# MACHINE LEARNING: SUPERVISED LEARNING 🤖
# Predict Titanic Survival
The RMS Titanic set sail on its maiden voyage in 1912, crossing the Atlantic from Southampton, England to New York City. The ship never completed the voyage, sinking to the bottom of the Atlantic Ocean after hitting an iceberg, bringing down 1,502 of 2,224 passengers onboard.

In this project you will create a Logistic Regression model that predicts which passengers survived the sinking of the Titanic, based on features like age and class.

The data we will be using for training our model is provided by Kaggle.

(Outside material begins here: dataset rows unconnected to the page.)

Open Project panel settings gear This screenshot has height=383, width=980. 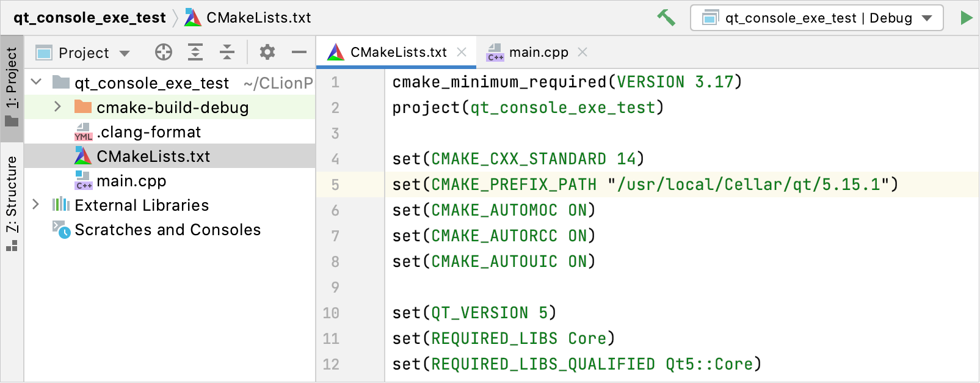[267, 53]
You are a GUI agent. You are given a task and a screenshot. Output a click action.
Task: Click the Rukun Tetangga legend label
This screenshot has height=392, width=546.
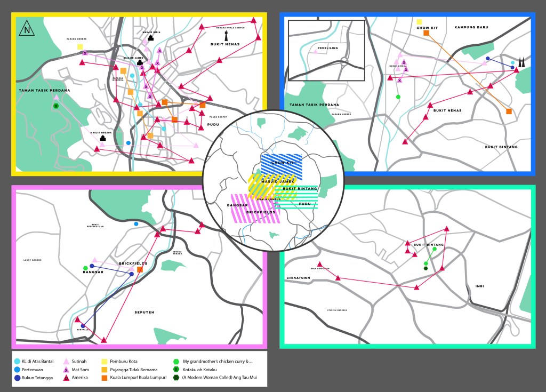tap(39, 378)
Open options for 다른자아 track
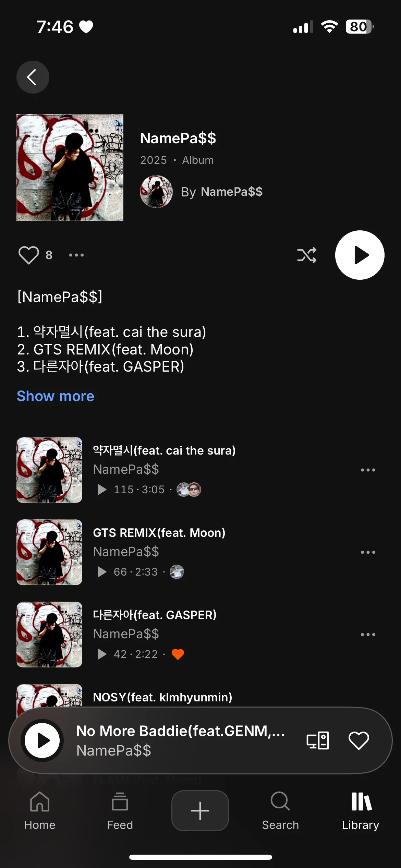Viewport: 401px width, 868px height. click(368, 635)
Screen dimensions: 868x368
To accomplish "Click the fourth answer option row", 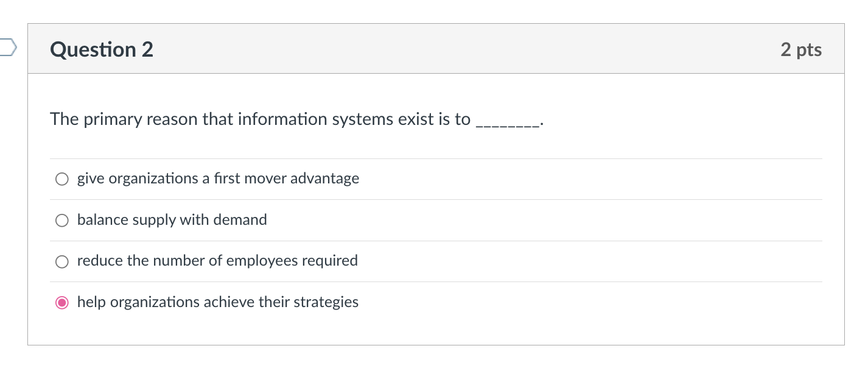I will [426, 302].
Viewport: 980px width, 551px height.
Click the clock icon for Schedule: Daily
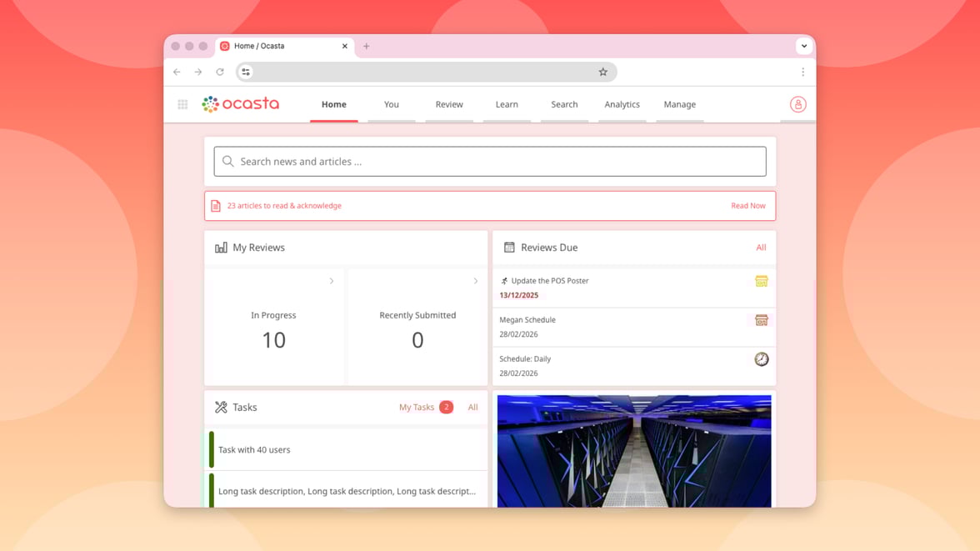(x=761, y=359)
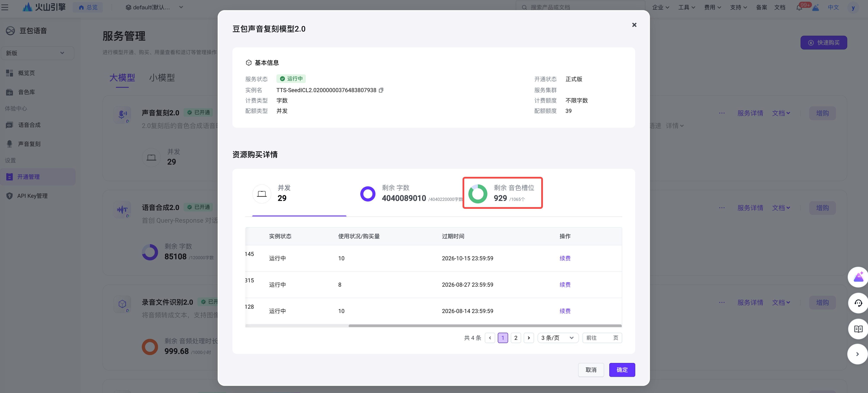Collapse the floating panel arrow button

(x=858, y=354)
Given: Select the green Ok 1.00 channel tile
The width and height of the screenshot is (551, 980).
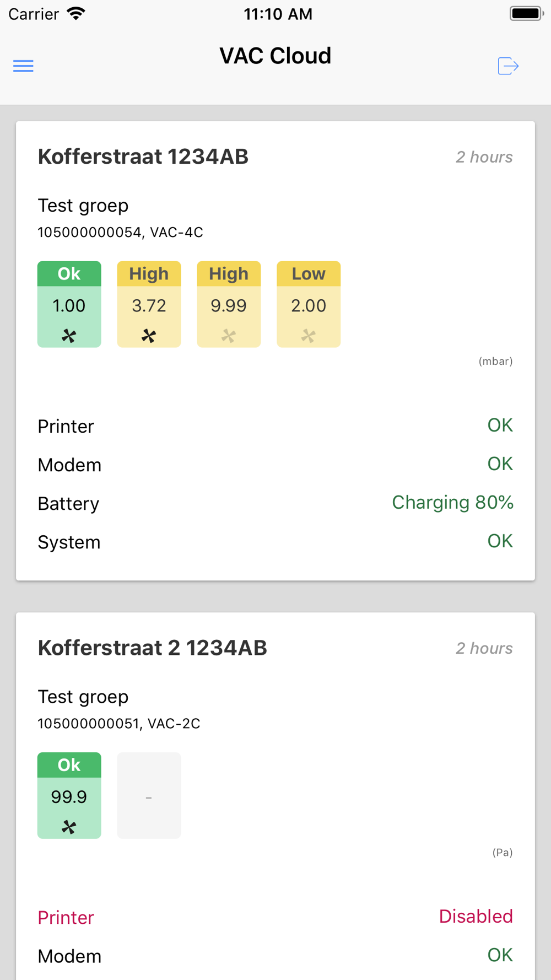Looking at the screenshot, I should tap(69, 304).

Feel free to make the model better on your own and submit it to the Kaggle Titanic competition!

If you get stuck during this project or would like to see an experienced developer copmplete it, check out the project walkthrough video which can be found in the “get help” menu in the bottom-right of this window.

# ---------------------------------------------------------------------------------
# ---------------------------------------------------------------------------------
# ---------------------------------------------------------------------------------

# Before creating the model first import all relevant libraries.

In [3]:
import pandas as pd
import numpy as np
import matplotlib.pyplot as plt
from sklearn.linear_model import LogisticRegression
from sklearn.model_selection import train_test_split
from sklearn.preprocessing import StandardScaler

# 1.The file passengers.csv contains the data of 892 passengers onboard the Titanic when it sank that fateful day.
#   Let’s begin by loading the data into a pandas DataFrame named passengers. 
Print passengers and inspect the columns. What features could we use to predict survival?

In [4]:
passengers = pd.read_csv('passengers.CSV')
passengers.head()

Unnamed: 0,PassengerId,Survived,Pclass,Name,Sex,Age,SibSp,Parch,Ticket,Fare,Cabin,Embarked
0,1,0,3,"Braund, Mr. Owen Harris",male,22.0,1,0,A/5 21171,7.25,,S
1,2,1,1,"Cumings, Mrs. John Bradley (Florence Briggs Th...",female,38.0,1,0,PC 17599,71.2833,C85,C
2,3,1,3,"Heikkinen, Miss. Laina",female,26.0,0,0,STON/O2. 3101282,7.925,,S
3,4,1,1,"Futrelle, Mrs. Jacques Heath (Lily May Peel)",female,35.0,1,0,113803,53.1,C123,S
4,5,0,3,"Allen, Mr. William Henry",male,35.0,0,0,373450,8.05,,S


# Clean the Data

# --------------------------------------------------------------------
# --------------------------------------------------------------------
# --------------------------------------------------------------------

# 2.Given the saying, “women and children first,” Sex and Age seem like good features to predict survival. 
# Let’s map the text values in the Sex column to a numerical value. 
# Update Sex such that all values female are replaced with 1 and all values male are replaced with 0.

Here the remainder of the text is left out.